臨床医学各論
非代償性肝硬変でみられる血液検査所見はどれか。
1 総ビリルビン値低下
2 血小板減少
3 プロトロンビン時間短縮
4 アルブミン値上昇
回答→2
【解説】
肝硬変は機能的な面で代償期と非代償期に分けられる。
・代償期
残存している肝細胞機能によって肝機能を十分に代償できているため強い症状が現れてない時期。
・非代償期
肝機能が強く障害されて、他の細胞でも代償できずに重篤な症状が出現する時期。
1 総ビリルビン値増加
もちろん、総ビリルビンは高値となる。
2◯血小板減少
肝硬変により肝臓内に流入する門脈の血流が減少することによって脾臓への血流が増加すためと言われている。
3 プロトロンビン時間(PT)延長
PTとは血液の固まる時間を測定したものである。プロトロンビンとは血液凝固因子の第II因子で、血漿にトロンボプラスチンという物質を加えると固まる。
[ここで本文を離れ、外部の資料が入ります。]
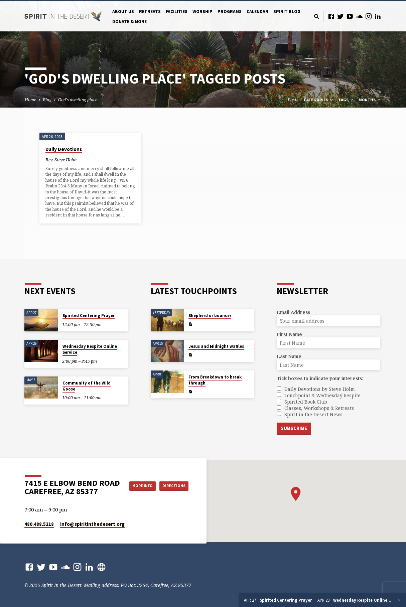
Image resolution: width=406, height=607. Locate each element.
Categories (319, 99)
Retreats (150, 11)
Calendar (257, 11)
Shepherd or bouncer (209, 315)
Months (370, 99)
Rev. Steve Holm (61, 160)
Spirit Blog (286, 11)
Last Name (289, 355)
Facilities (176, 11)
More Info (171, 479)
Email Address (293, 311)
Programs (230, 11)
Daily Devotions (63, 149)
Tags (346, 99)
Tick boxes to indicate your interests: (320, 377)
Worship (202, 11)
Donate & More (129, 21)
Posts (293, 100)
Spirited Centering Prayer (88, 315)
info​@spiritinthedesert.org (92, 524)
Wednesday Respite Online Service (89, 348)
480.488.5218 (39, 524)
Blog (47, 100)
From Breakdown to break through (215, 379)
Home (30, 100)
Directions (171, 492)
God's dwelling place (77, 100)
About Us (123, 11)
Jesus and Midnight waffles (216, 345)
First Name (289, 333)
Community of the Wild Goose (86, 385)
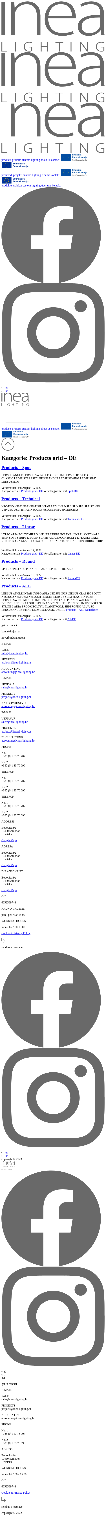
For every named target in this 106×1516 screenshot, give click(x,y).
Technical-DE (75, 519)
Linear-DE (74, 553)
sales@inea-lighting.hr (14, 653)
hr (6, 390)
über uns (46, 185)
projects (16, 159)
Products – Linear (18, 526)
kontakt (55, 175)
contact (55, 159)
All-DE (71, 619)
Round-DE (74, 578)
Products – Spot (16, 467)
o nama (46, 175)
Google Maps (9, 840)
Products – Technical (20, 498)
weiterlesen (82, 609)
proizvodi (6, 175)
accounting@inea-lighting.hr (18, 671)
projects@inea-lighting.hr (16, 662)
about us (45, 159)
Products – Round (18, 561)
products (6, 159)
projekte (17, 185)
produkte (6, 185)
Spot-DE (73, 491)
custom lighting (31, 159)
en (6, 387)
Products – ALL (16, 586)
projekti (17, 175)
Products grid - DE (32, 491)
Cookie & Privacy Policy (15, 933)
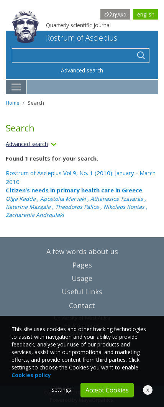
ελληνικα (115, 14)
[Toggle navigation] (16, 87)
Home (13, 102)
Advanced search (82, 70)
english (145, 14)
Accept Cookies (107, 390)
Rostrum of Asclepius (64, 38)
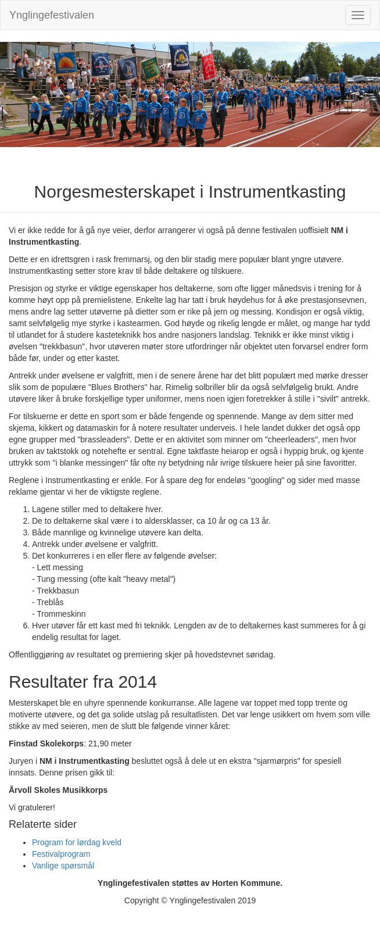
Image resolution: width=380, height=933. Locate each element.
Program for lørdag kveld (76, 842)
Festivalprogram (61, 854)
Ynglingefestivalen (51, 15)
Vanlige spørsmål (63, 865)
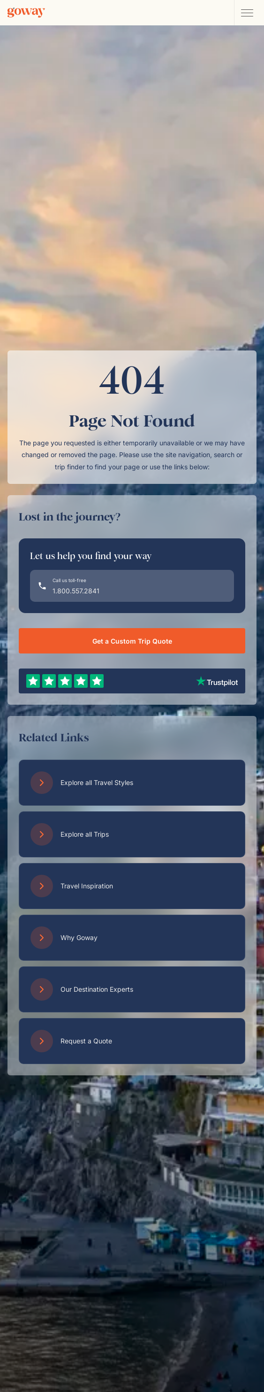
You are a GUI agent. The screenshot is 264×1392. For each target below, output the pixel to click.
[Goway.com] (26, 13)
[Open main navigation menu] (246, 12)
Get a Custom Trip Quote (132, 641)
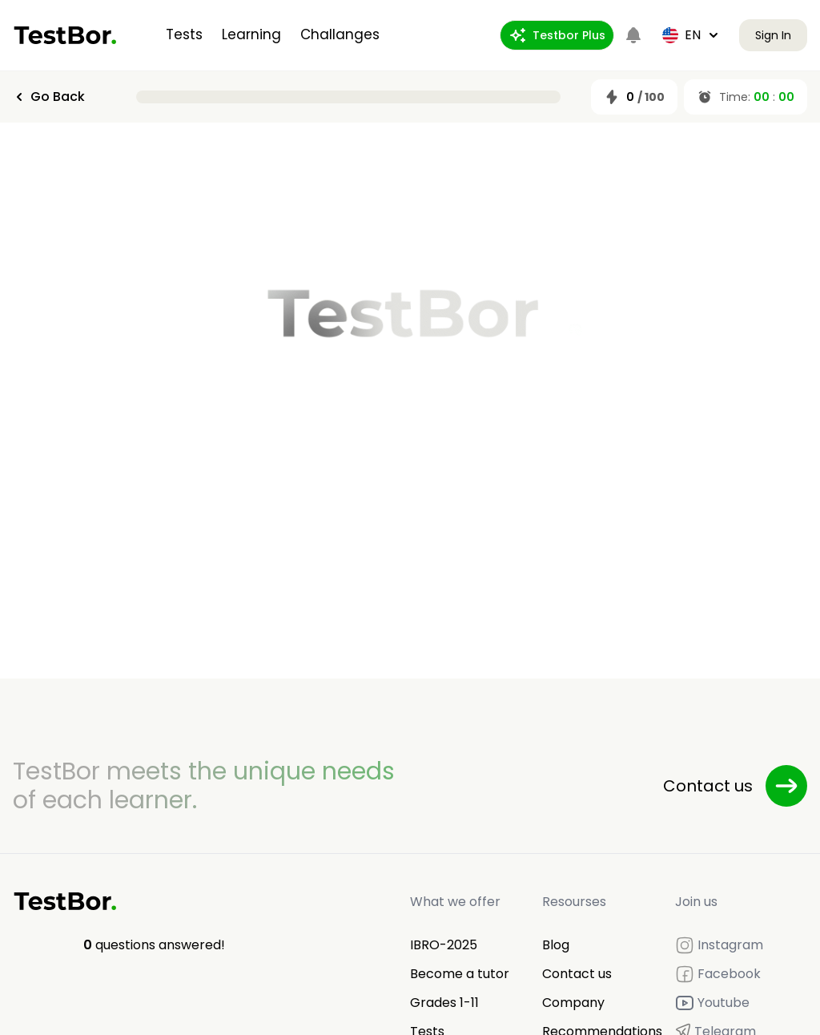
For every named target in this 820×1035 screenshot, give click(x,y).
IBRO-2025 (443, 945)
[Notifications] (633, 35)
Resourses (574, 901)
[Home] (65, 35)
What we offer (455, 901)
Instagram (719, 945)
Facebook (718, 974)
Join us (696, 901)
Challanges (340, 34)
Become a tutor (459, 974)
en (691, 35)
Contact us (577, 974)
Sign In (773, 35)
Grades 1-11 (444, 1002)
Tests (184, 34)
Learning (251, 34)
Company (573, 1002)
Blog (555, 945)
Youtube (712, 1003)
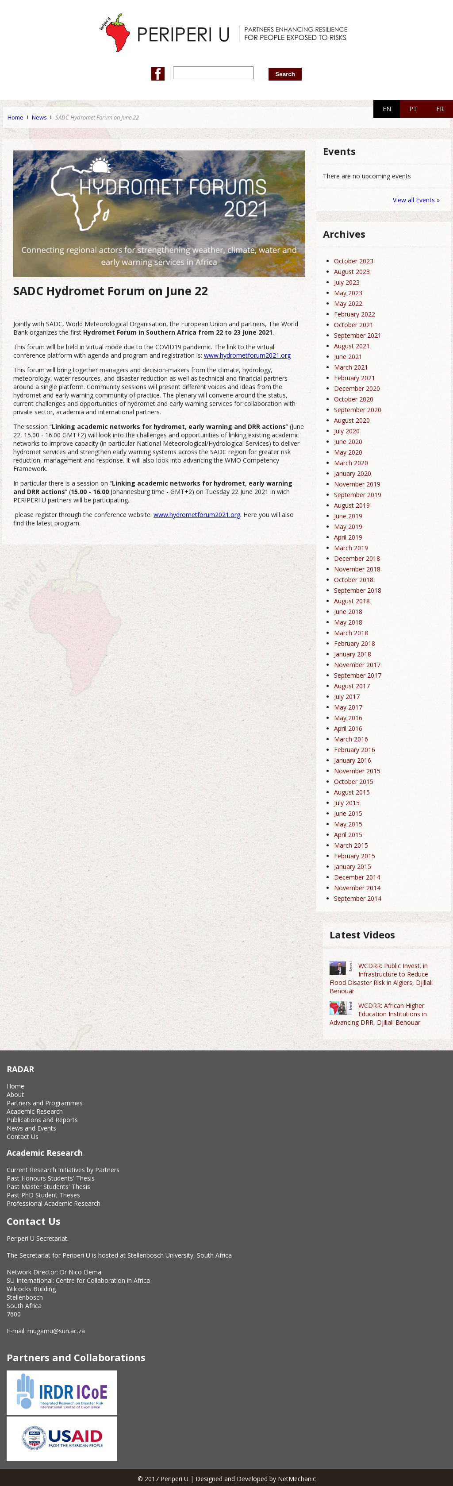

血液凝固因子の殆どは肝臓で作られるため、肝機能が低下すると凝固因子も減少するためPTは延長するのだ。
4 アルブミン値減少
アルブミンは主に肝臓で作られるたんぱく質であるため、肝機能が低下すれば低値となる。因みにγグロブリンは高値となる。これの成因機序は明らかにされていないが、とある論文によれば肝内短絡路などによる血流異常の為に、腸管に由来する種々の抗原物質が肝 で処理されずに脾や骨髄などの肝外の抗体産生臓器に達し、そこで抗体産生が促進されて高γグロブリン血症がみられると書いてある。